=== Record extracts ===
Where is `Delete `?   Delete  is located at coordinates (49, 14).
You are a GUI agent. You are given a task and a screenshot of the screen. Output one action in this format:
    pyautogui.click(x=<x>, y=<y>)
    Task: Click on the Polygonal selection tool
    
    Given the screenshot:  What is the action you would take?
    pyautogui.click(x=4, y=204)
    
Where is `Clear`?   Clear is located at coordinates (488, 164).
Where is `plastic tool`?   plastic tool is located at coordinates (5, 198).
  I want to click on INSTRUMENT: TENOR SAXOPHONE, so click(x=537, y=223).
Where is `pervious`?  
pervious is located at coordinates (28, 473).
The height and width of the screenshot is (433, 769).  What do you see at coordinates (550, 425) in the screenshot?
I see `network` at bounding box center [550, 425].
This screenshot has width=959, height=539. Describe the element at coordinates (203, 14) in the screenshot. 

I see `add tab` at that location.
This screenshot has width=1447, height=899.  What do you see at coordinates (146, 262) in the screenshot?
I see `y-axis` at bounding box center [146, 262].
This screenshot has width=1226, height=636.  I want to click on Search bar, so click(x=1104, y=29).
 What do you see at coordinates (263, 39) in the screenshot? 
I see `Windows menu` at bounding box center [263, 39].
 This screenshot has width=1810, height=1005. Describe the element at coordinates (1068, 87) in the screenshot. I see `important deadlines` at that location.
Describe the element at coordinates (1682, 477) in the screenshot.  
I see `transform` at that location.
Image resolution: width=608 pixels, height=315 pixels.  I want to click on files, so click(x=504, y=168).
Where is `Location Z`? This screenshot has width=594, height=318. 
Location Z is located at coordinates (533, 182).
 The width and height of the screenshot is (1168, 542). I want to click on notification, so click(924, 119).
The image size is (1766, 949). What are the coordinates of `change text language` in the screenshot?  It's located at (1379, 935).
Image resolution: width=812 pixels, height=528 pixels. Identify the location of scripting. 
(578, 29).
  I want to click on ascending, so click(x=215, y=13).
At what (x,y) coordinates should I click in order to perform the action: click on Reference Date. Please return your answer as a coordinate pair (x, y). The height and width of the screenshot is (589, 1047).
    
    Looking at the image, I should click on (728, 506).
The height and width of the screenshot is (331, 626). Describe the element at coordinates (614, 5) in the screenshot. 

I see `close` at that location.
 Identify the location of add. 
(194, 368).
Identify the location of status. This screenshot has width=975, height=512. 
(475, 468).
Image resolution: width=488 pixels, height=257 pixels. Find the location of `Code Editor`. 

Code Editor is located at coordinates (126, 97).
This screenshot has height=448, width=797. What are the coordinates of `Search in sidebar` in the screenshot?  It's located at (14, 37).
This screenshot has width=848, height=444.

=== To do ===
Please transcribe the records unchanged, beginning at the line that contains "This screenshot has width=1447, height=899." and ending after the line that contains "(194, 368).".

=== Task output ===
This screenshot has width=1447, height=899.  What do you see at coordinates (146, 262) in the screenshot?
I see `y-axis` at bounding box center [146, 262].
This screenshot has width=1226, height=636.  I want to click on Search bar, so click(x=1104, y=29).
 What do you see at coordinates (263, 39) in the screenshot? 
I see `Windows menu` at bounding box center [263, 39].
 This screenshot has width=1810, height=1005. Describe the element at coordinates (1068, 87) in the screenshot. I see `important deadlines` at that location.
Describe the element at coordinates (1682, 477) in the screenshot.  
I see `transform` at that location.
Image resolution: width=608 pixels, height=315 pixels.  I want to click on files, so click(x=504, y=168).
Where is `Location Z`? This screenshot has width=594, height=318. 
Location Z is located at coordinates (533, 182).
 The width and height of the screenshot is (1168, 542). I want to click on notification, so click(924, 119).
The image size is (1766, 949). What are the coordinates of `change text language` in the screenshot?  It's located at (1379, 935).
Image resolution: width=812 pixels, height=528 pixels. Identify the location of scripting. 
(578, 29).
  I want to click on ascending, so click(x=215, y=13).
At what (x,y) coordinates should I click in order to perform the action: click on Reference Date. Please return your answer as a coordinate pair (x, y). The height and width of the screenshot is (589, 1047).
    
    Looking at the image, I should click on (728, 506).
The height and width of the screenshot is (331, 626). Describe the element at coordinates (614, 5) in the screenshot. 

I see `close` at that location.
 Identify the location of add. 
(194, 368).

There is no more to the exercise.